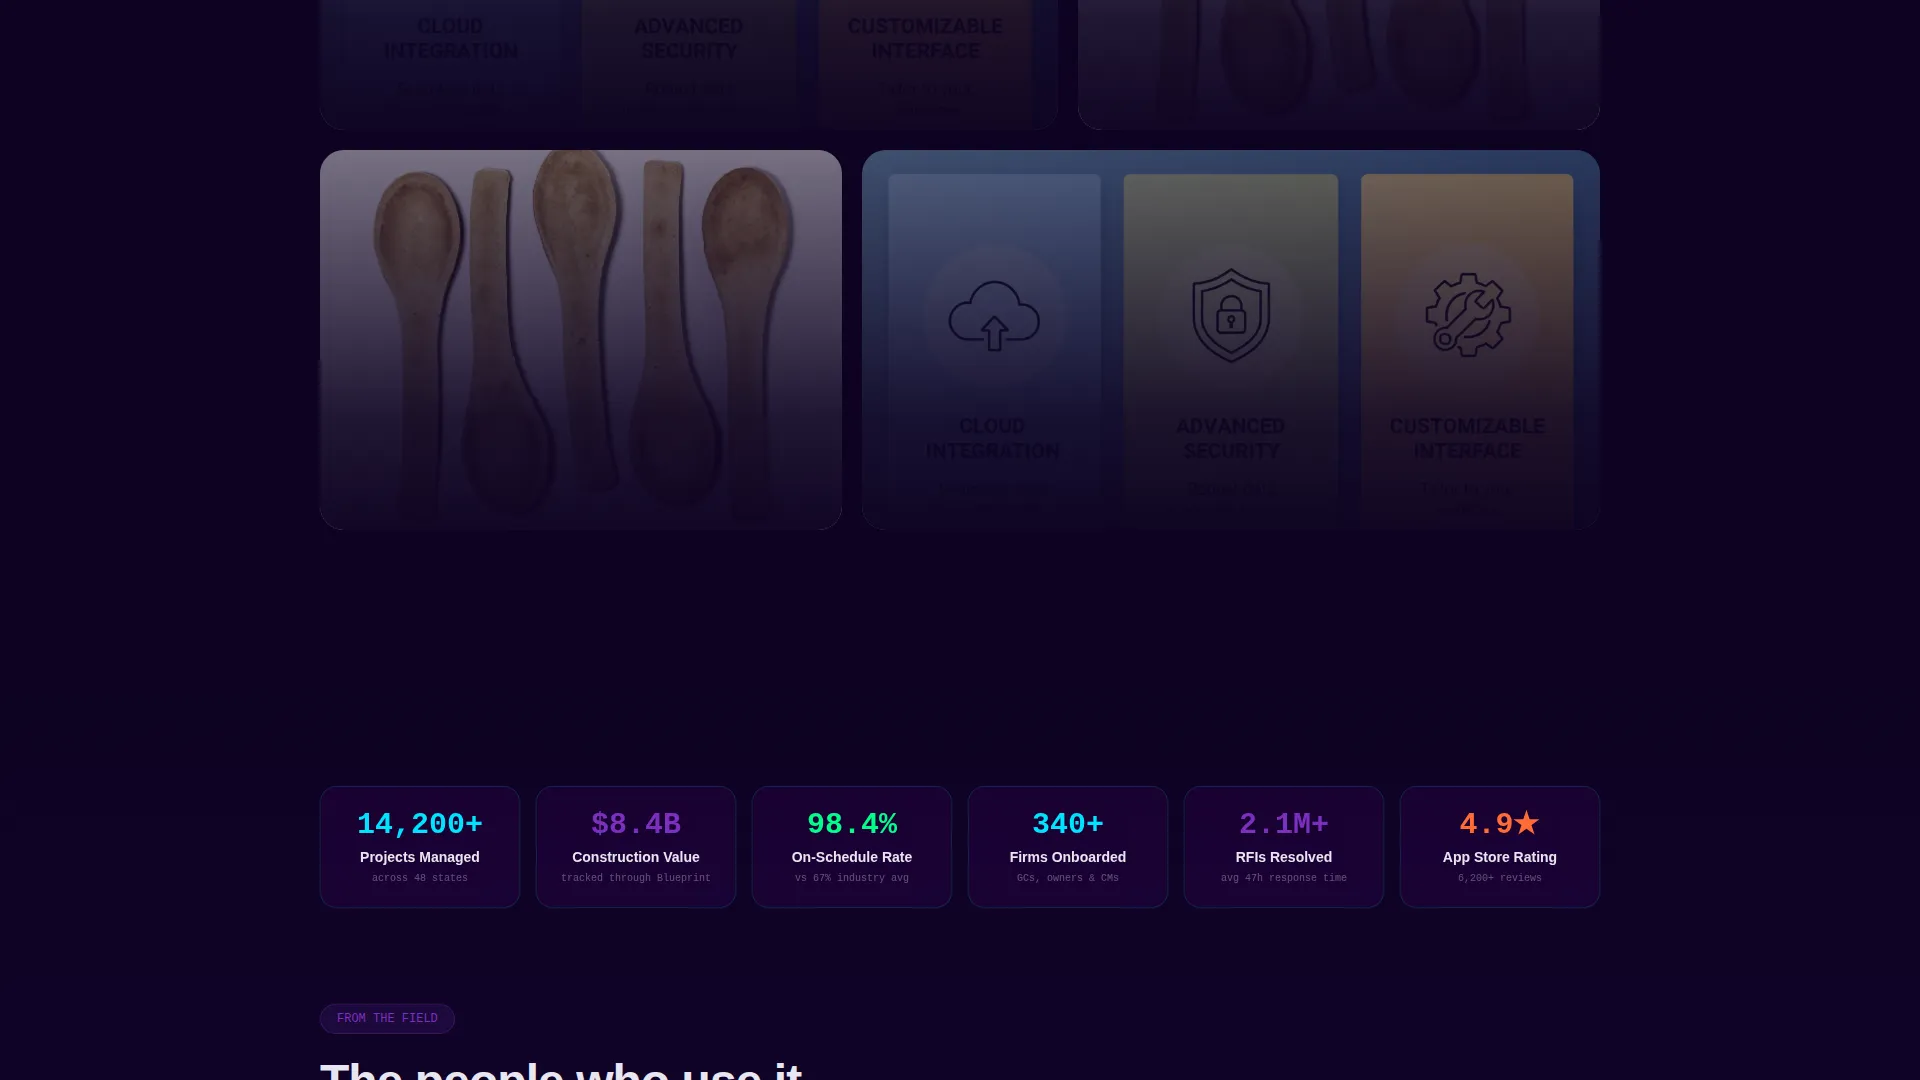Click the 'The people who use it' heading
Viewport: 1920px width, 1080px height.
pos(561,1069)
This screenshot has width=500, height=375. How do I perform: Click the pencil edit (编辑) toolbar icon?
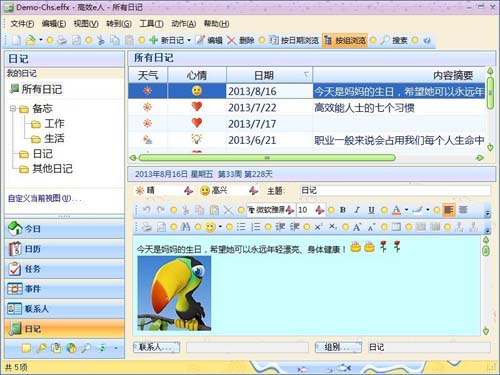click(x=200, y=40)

+++

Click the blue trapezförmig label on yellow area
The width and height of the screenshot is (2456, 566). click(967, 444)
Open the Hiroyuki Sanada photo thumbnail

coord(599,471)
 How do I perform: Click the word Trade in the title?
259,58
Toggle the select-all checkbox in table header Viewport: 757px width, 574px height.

+++

Set exercise
Find each line in the entries above that includes the string "height" and copy those lines out in full. Treat the match as case-sensitive.

Output below
Viewport: 1920px width, 1080px height.
This screenshot has width=500, height=375. How do I perform: Click the pencil edit (编辑) toolbar icon?
The width and height of the screenshot is (2456, 566). click(967, 444)
Toggle the select-all checkbox in table header Viewport: 757px width, 574px height.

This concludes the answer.